- Born: March 14, 1924 Portage la Prairie, Manitoba, Canada
- Died: March 11, 2005 (aged 80) Longniddry, Scotland
- Height: 6 ft 0 in (183 cm)
- Weight: 175 lb (79 kg; 12 st 7 lb)
- Position: Right wing
- Played for: Washington Lions Harringay Greyhounds Harringay Racers
- Playing career: 1945–1958

= Bill Glennie =

Canadian ice hockey player

William John Glennie ( – ) is a former Canadian ice hockey right winger and coach who played mainly in England. He had a long association with both of the Harringay teams in the 1940s and 1950s, scoring over 1000 points in 613 games in the UK. He was inducted into the British Ice Hockey Hall of Fame in 1951.

==Career==
Glennie first came to England when he served with the Canadian Army during the Second World War. He was stationed in Hampshire where he met and married a local girl. After the war, Glennie returned to North America and played the 1945–46 season with the Washington Lions in the Eastern Hockey League.

In 1946, Glennie returned to England and joined the Harringay Greyhounds in the English National League. He helped them to win the playoffs in his first season and was named to the league's All Star A-team, an honour he was to receive twice more while still with the Greyhounds in 1949 and 1950. In 1951, Glennie joined the Greyhounds' sister club, the Harringay Racers, as player-coach. Guiding the team to win the newly formed British National League in the 1954–55 season, Glennie earned himself another English National League All Star A-team place in 1953–54, as well as English National League All Star B-team places in 1952 and 1953 and British National League All Star B-team places in 1956, 1957 and 1958. Glennie was also named as the coach for the British National League All Star B team in 1958.

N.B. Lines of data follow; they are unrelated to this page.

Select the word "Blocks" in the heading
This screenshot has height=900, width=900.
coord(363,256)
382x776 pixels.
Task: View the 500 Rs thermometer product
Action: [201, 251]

After retiring from playing and coaching, Glennie, having impressed his employers at Harringay Stadium, was appointed an executive position with the company. He eventually went on to be the general manager of the Powderhall Stadium in Edinburgh, near where he and his wife made their permanent home in Longniddry.

==Awards and honours==
- Named to the English National League All Star A-team in 1947, 1949, 1950 and 1954.
- Inducted to the British Ice Hockey Hall of Fame in 1951.
- Named to the English National League All Star B-team in 1952 and 1953.
- Named to the British National League All Star B-team in 1956, 1947 and 1958.
- Named as coach to the British National League All Star B-team in 1958.